Replicating that finding in other data sets would help to strengthen the study’s conclusions, says Zhongshan Cheng, a bioinformatician at St. Jude Children’s Research Hospital in Memphis, Tennessee. Many of the data used in the long-COVID analysis were also used in the analysis that found a link between FOX4P and severe COVID-19, he notes. Fresh data would help to rule out the possibility that other factors, such as lung cancer, could have influenced the apparent association with FOX4P.
4) “Natural history of long-COVID in a nationwide, population cohort study“ Nature (July 13, 2023). N = 160,781.
From the Abstract:
Previous studies on the natural history of long-COVID have been few and selective. Without comparison groups, disease progression cannot be differentiated from symptoms originating from other causes. The Long-COVID in Scotland Study (Long-CISS) is a Scotland-wide, general population cohort of adults who had laboratory-confirmed SARS-CoV-2 infection matched to PCR-negative adults.

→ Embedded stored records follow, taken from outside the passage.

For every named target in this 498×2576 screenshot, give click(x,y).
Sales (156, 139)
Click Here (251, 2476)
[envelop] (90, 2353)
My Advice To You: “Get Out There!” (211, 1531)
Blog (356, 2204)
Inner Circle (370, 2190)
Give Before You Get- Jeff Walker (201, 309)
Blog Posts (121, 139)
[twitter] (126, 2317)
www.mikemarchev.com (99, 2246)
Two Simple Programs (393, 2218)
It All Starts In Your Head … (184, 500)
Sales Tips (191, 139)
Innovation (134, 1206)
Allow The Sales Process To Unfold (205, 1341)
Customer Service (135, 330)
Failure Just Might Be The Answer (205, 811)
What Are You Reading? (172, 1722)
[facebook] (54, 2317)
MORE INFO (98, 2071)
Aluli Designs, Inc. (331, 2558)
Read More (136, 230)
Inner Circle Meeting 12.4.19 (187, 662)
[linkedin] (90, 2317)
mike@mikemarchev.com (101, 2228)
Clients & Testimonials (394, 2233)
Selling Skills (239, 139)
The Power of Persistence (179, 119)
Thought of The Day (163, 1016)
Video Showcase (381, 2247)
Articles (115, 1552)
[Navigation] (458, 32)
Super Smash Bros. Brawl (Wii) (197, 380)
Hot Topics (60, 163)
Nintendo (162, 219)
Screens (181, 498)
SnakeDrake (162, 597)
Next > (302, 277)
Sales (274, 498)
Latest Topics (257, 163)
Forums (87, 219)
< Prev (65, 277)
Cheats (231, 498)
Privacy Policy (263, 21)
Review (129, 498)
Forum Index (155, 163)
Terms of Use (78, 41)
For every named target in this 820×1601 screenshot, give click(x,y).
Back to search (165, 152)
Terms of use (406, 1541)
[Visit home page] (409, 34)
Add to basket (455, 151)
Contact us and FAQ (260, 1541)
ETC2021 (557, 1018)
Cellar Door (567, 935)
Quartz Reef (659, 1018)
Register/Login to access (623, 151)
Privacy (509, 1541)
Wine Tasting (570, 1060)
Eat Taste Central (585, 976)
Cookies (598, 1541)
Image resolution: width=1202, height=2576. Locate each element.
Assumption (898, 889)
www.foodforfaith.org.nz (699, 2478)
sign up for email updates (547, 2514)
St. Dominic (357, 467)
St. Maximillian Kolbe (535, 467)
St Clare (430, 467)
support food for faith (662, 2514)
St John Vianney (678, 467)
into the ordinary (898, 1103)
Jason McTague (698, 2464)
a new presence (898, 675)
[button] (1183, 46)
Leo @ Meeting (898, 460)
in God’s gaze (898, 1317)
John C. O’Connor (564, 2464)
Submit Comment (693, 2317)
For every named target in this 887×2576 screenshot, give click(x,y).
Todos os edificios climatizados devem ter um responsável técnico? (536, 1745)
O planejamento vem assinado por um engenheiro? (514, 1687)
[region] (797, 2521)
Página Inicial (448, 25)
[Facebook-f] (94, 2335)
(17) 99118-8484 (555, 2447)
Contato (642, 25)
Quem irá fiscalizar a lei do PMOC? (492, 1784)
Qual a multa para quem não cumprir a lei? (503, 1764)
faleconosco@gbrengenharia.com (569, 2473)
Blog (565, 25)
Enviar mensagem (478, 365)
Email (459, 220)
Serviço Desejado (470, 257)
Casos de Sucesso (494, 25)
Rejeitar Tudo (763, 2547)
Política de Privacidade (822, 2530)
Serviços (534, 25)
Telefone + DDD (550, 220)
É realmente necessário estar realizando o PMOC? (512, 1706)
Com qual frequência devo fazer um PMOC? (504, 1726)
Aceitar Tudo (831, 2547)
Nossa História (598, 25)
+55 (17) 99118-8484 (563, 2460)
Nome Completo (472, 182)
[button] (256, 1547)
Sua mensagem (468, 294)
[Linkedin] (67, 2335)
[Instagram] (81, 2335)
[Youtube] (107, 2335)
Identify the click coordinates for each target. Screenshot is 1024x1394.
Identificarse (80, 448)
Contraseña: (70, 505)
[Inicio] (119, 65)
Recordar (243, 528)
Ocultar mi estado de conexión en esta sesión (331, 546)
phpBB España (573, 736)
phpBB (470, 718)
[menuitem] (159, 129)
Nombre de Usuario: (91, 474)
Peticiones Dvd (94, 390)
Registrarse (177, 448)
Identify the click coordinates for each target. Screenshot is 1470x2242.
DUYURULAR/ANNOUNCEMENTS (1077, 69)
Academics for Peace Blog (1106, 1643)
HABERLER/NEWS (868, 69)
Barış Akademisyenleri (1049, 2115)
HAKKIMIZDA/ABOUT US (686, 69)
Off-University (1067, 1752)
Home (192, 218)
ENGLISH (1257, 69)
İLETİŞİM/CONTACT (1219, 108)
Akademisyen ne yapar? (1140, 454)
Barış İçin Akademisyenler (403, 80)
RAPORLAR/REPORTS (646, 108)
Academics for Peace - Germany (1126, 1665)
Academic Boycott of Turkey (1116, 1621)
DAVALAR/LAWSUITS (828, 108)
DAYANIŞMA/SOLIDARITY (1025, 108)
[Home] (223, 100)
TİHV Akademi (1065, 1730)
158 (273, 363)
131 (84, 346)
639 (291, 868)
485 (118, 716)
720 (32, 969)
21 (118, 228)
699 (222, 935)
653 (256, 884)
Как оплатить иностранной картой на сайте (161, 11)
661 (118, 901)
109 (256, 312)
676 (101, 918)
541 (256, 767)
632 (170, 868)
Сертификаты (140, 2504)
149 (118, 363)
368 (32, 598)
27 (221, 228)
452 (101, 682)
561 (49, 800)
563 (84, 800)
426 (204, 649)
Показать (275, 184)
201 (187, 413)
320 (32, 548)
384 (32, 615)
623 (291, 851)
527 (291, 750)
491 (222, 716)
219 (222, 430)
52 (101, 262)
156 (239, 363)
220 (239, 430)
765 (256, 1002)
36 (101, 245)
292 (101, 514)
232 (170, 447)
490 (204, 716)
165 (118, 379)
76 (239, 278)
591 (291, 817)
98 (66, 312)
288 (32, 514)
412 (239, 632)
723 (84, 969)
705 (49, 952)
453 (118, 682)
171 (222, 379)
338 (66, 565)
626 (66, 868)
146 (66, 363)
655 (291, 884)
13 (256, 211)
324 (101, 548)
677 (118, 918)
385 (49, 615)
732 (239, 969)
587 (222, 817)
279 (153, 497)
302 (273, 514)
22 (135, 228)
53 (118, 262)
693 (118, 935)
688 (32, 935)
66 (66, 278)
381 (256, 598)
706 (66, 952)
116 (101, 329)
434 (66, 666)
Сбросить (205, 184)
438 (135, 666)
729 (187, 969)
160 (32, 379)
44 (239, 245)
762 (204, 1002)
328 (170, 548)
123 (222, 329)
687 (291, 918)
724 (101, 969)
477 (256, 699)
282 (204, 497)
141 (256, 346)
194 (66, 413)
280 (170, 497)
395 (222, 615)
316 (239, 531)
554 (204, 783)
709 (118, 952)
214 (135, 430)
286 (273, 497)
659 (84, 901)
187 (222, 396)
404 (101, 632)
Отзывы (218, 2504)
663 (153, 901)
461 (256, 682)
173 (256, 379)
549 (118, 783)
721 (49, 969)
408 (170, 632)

Understanding the scale and natural history of long-COVID is essential to planning health and social care. The majority of studies report the prevalence of long-COVID at a single timepoint post-infection, with some adjusting for pre-existing symptoms. Less is known about changes in long-COVID over time…. [W]hile long-COVID may be a stable condition in some, existing evidence suggests that others may experience recovery, relapse, or progression. We use serial questionnaire data from the long-COVID in Scotland Study (Long-CISS)20 to investigate the natural history of long-COVID in an unselected, general population cohort with laboratory-confirmed SARS-CoV-2 infection compared with symptoms in an age-, sex-, and socioeconomically-matched group of people who have never been infected.
Recovery Status: Handy Table:
That “constant” seems pretty grim.
This study reports the trajectory of long-COVID in the general population compared to contemporaneous changes in symptoms and quality of life in a comparison group that had never been infected. Beyond 6 months following SARS-CoV-2 infection, there was no significant overall change in either self-reported recovery status or the percentage of people reporting at least one symptom known to be associated with previous SARS-CoV-2 infection. However, 12% of people reported improvements in their recovery status, and 12% reported deterioration. These different trajectories were driven by different symptoms. In some people, altered taste, smell and confusion (‘brain fog’) resolved over time whereas others reported late onset dry or productive cough and hearing problems. These changes were not explained by underlying trends or confounding. .
And on class:
. Our findings elaborate by showing both to also be associated with reduced risk of improvement over time and increased risk of deterioration. Biological mechanisms may partly explain these observations. The relationship between depression and inflammation is bidirectional. Novel immune therapeutic targets are being investigated for the treatment of depression, and there is a well-documented link between acute or chronic psychological stress and immune markers. The stress resulting from socioeconomic deprivation has been linked to changes in immune response and wider detrimental health effects. However, in this study, socioeconomic differences in self-reported recovery status were not corroborated by different changes in specific symptoms over time, other than a weak association with hearing problems. Therefore, it is also plausible that more deprived groups have less capacity to adapt their lives to ongoing health problems or poorer access to support.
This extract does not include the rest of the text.